Work item: Below are entries to reproduce exactly, apart from their pictures.
#####
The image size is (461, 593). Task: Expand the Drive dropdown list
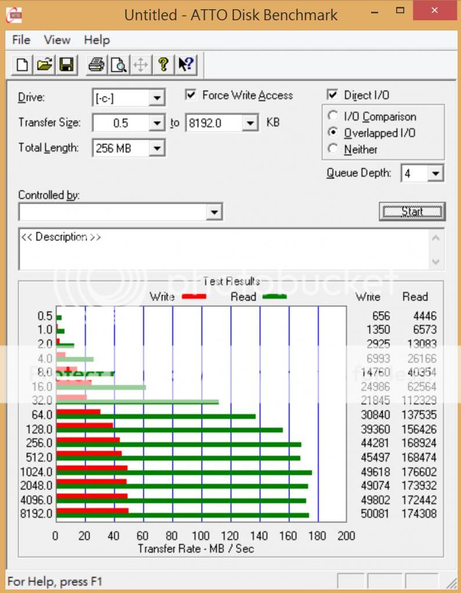pos(157,98)
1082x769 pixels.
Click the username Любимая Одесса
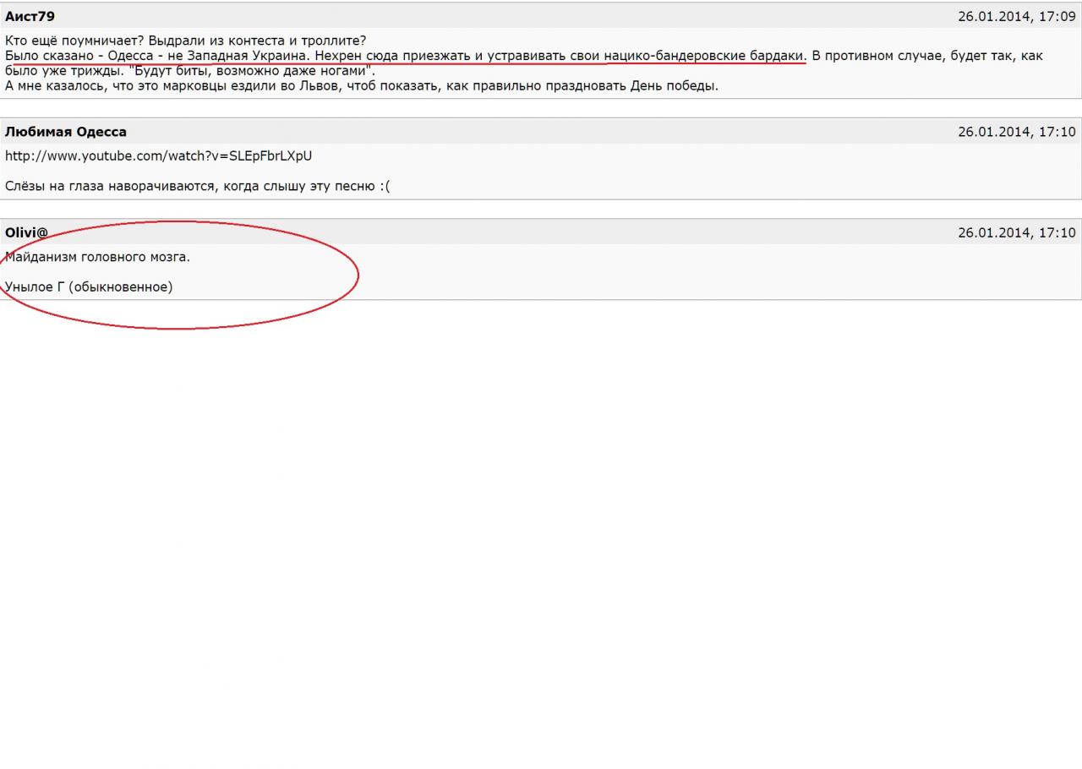click(x=66, y=132)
#####
Response to this task:
The image size is (461, 593). Task: Expand the Drive dropdown list
pos(157,98)
1082x769 pixels.
Click the username Любимая Одесса
click(x=66, y=132)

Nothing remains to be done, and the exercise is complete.